Rates in june were 2.57 down from 3.50 in March. The rates dropped below the previous low of December 2011.
The 5 year rate has dropped below the 1 year Deposit Rate.
However, with all being considered, the rate has dropped slower than CPI. Therefore, the Shanghai overnight borrowing rate has INCREASED. Along with the drop in rates, so does the Strength of the Chinese Currency against the US dollar. For the first time, the Chinese currency is really experiencing pressure – real pressure – from the open market and not from PBOC intervention.
The pressure is also spreading towards the Equities index in
China. Chinese stocks have under-performed the SP500 and several European
Indexes. It is a fact that most of so called Emerging markets have had terrible
performance this year. Chinese stocks are performing poorly; how they will
perform on the near future leaves room to large speculation. The exceptions amongst
the emerging markets have been Thailand, Philippines, Indonesia and Singaporean
markets. All relatively small exchanges, also called a satellite or peripheral
markets.
This pressure means that performance from Chinese companies
have been below expectations and means that for the time being, we should not
expect any significant recoveries on the short term. Many would argue that the
current low levels are so attractive that investors would be losing another Rare or ONCE IN A LIFETIME opportunity to invest in Emerging Countries/ stocks. There are
certainly very interesting companies providing good opportunities at current
levels. However, one must look into it, case by case, and not simply buy
because it is relatively cheap! What is cheap or a bargain in financial markets
becomes very relative.
Stock markets, such as any other speculative markets are
DYNAMIC. They change constantly. Valuations should be made in relation to other
possible opportunities within (not Only)Equities Markets, but also other asset classes.
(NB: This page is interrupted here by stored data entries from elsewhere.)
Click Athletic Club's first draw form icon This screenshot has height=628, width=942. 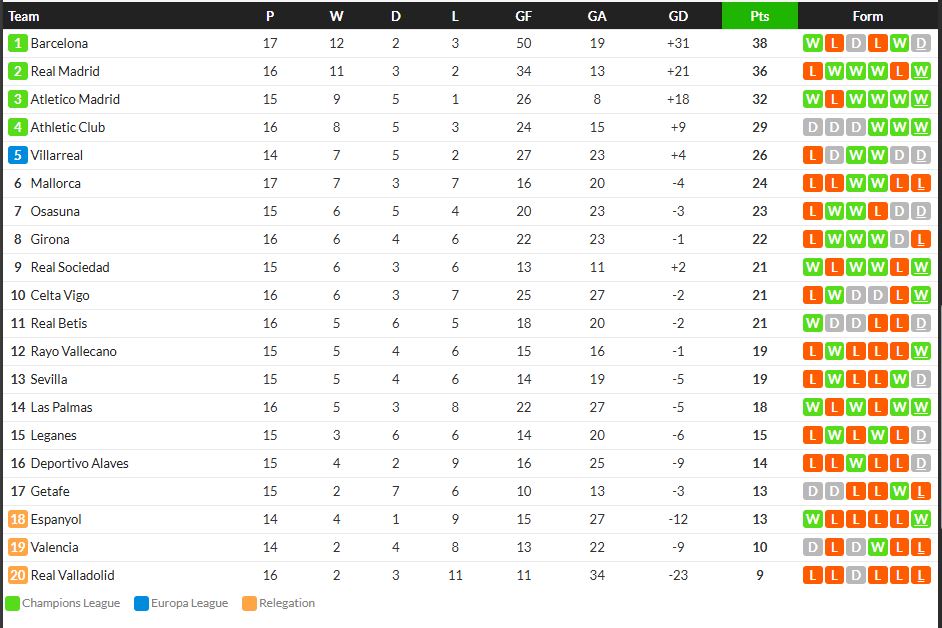click(x=812, y=127)
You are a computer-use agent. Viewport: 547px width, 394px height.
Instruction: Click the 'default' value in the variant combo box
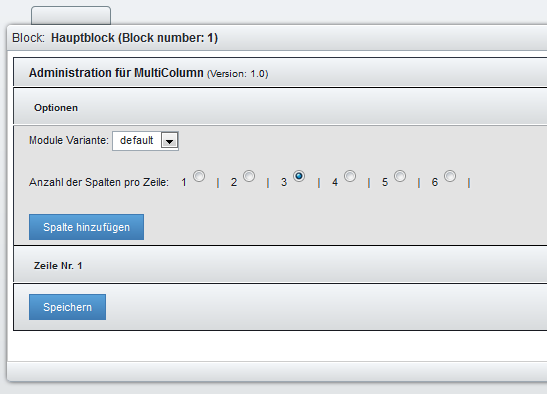click(136, 140)
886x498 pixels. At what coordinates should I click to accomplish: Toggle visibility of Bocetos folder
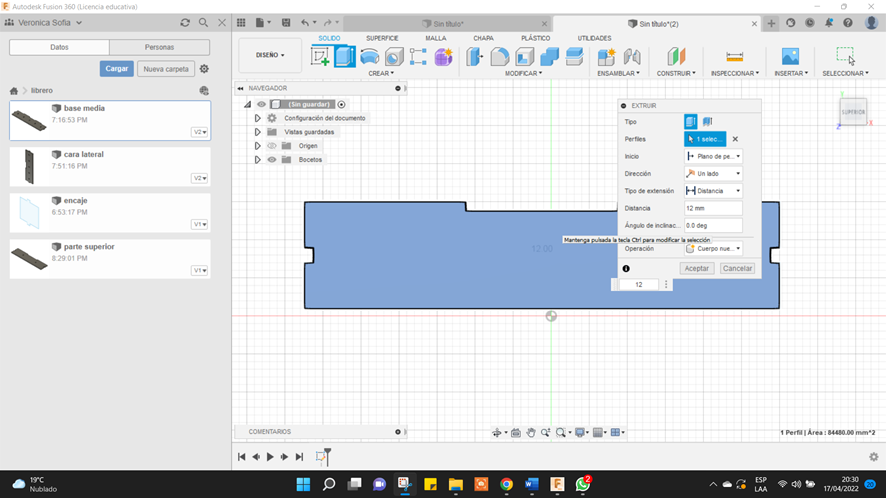(x=271, y=160)
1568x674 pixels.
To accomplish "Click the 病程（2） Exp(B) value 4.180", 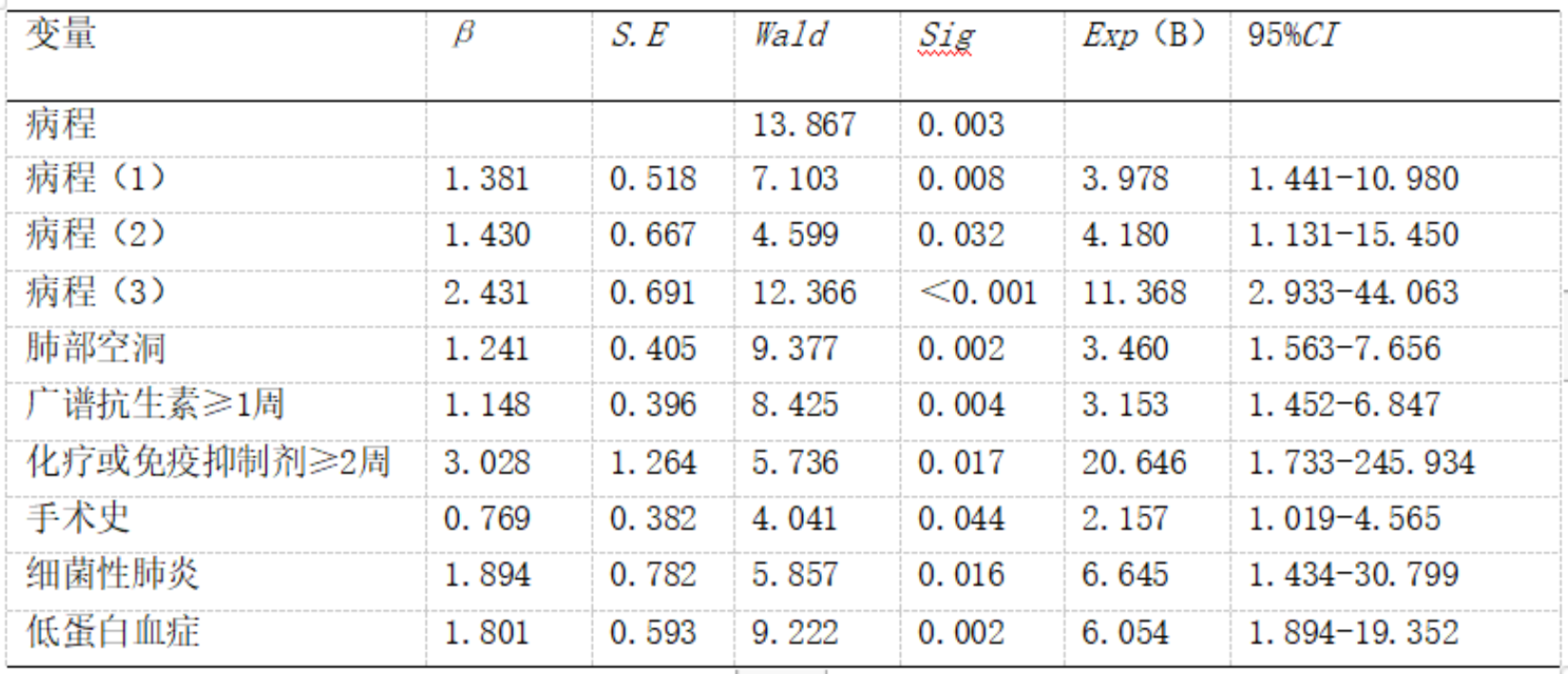I will 1124,235.
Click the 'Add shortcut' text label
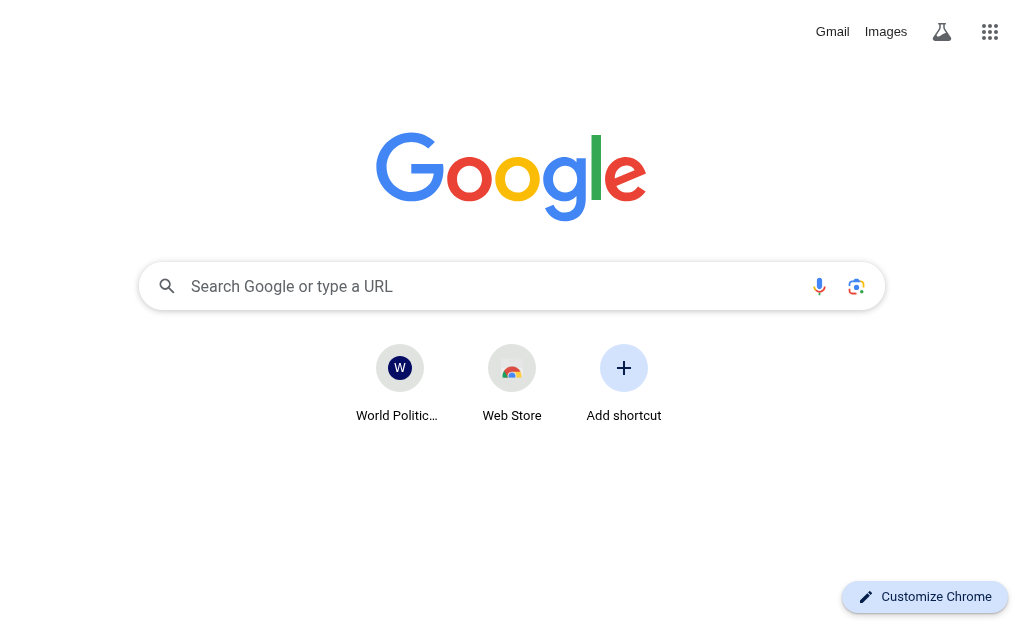The width and height of the screenshot is (1024, 629). tap(624, 415)
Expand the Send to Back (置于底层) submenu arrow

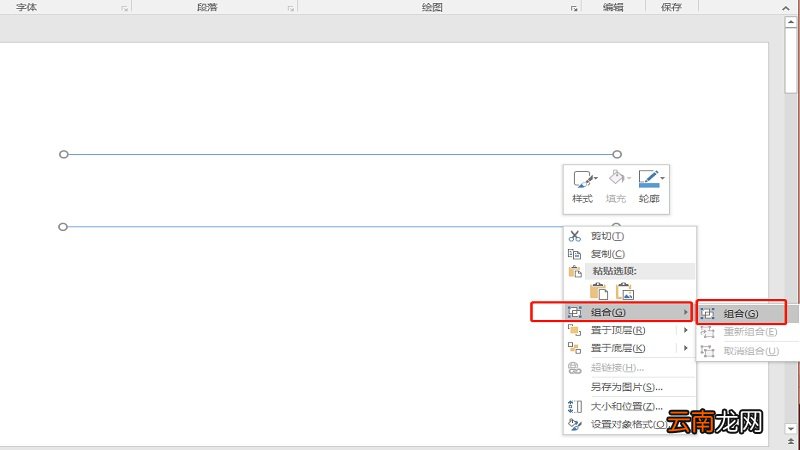pyautogui.click(x=686, y=349)
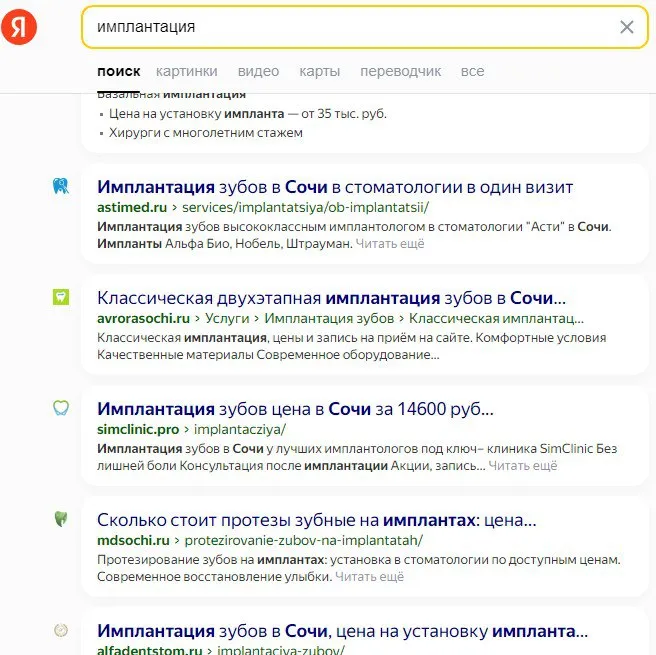Switch to the картинки tab
The height and width of the screenshot is (655, 656).
click(186, 71)
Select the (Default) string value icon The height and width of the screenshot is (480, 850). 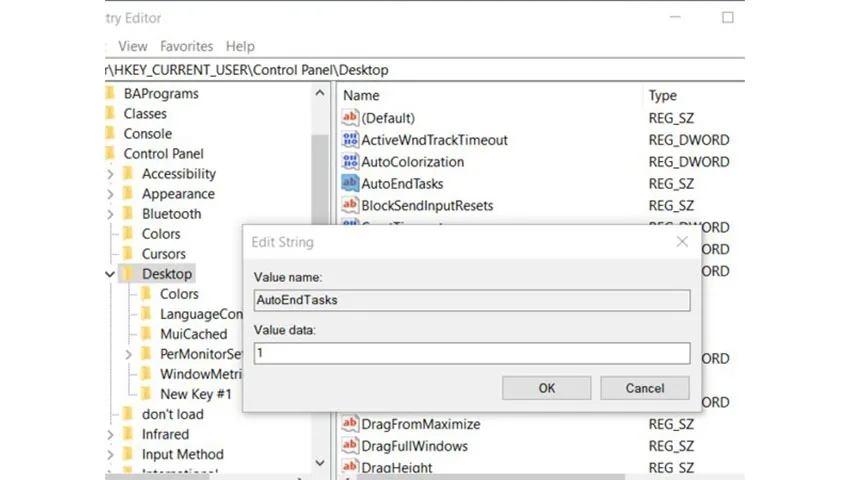coord(350,118)
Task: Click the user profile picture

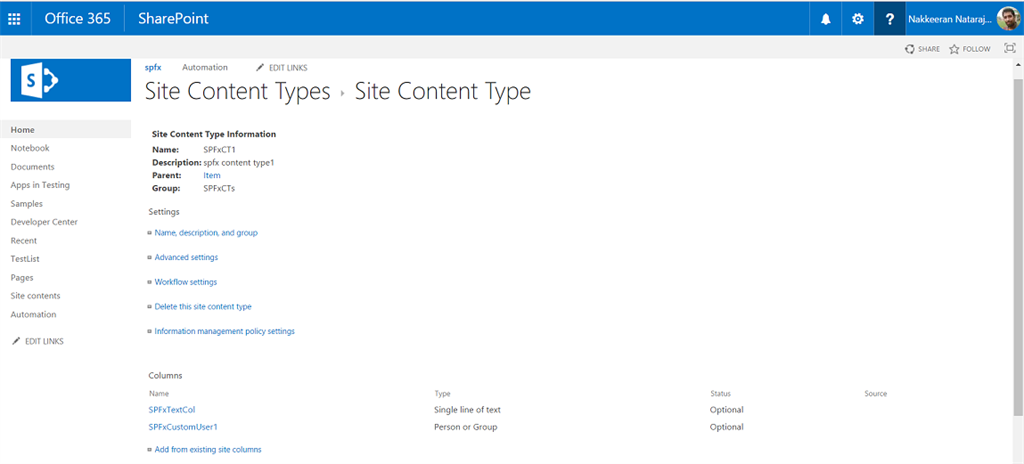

That is true for Chinese, Brazilian, European or American Stocks.
The PBOC is moving slowly and acting according to its own
agenda and sentiment. It is taking actions at a pace that satisfies their own
views of what is acceptable and what is not. The fact that other nations are
RELYING on China for their own recovery IS NOT a priority to the Chinese. Their
main concern is China.
Certainly, pressure is being exerted by
International leaders (heads of states) principally with elections approaching in
the USA and Germany, in efforts to see the Chinese DO SOMETHING and try to change the current climate of uncertainty. In my opinion, they are wasting their time. As much as they try, we can rest assured that what concerns the Chinese, these are empty attempts and will do little to influence decision makers.
How this will play out for Brazilian Companies?
If all stays the same, Brazilian companies relying heavily upon
China will face some difficult times in the short term future. China will not
stop to acquire raw materials; however, they will change the pace and operate at slower fashion.
They will be more cautious in terms of future commitments. There is little doubt that the Chinese will continue to acquire large quantities of commodities and raw materials they are not able to produce. They will hold the the position of Key Customers for commodity exporting nations for the foreseeable future. However, how much, how, who and when, is now a matter of speculation. They will build alliances - strategic alliances - that will serve mutual interests.
Will they meet the targets and expectations set by corporations worldwide in terms of volumes of sales? Nobody knows. Real figures could differ wildly from the projections, leading to disappointing results for companies relying on Chinese counterparts as key revenue driver.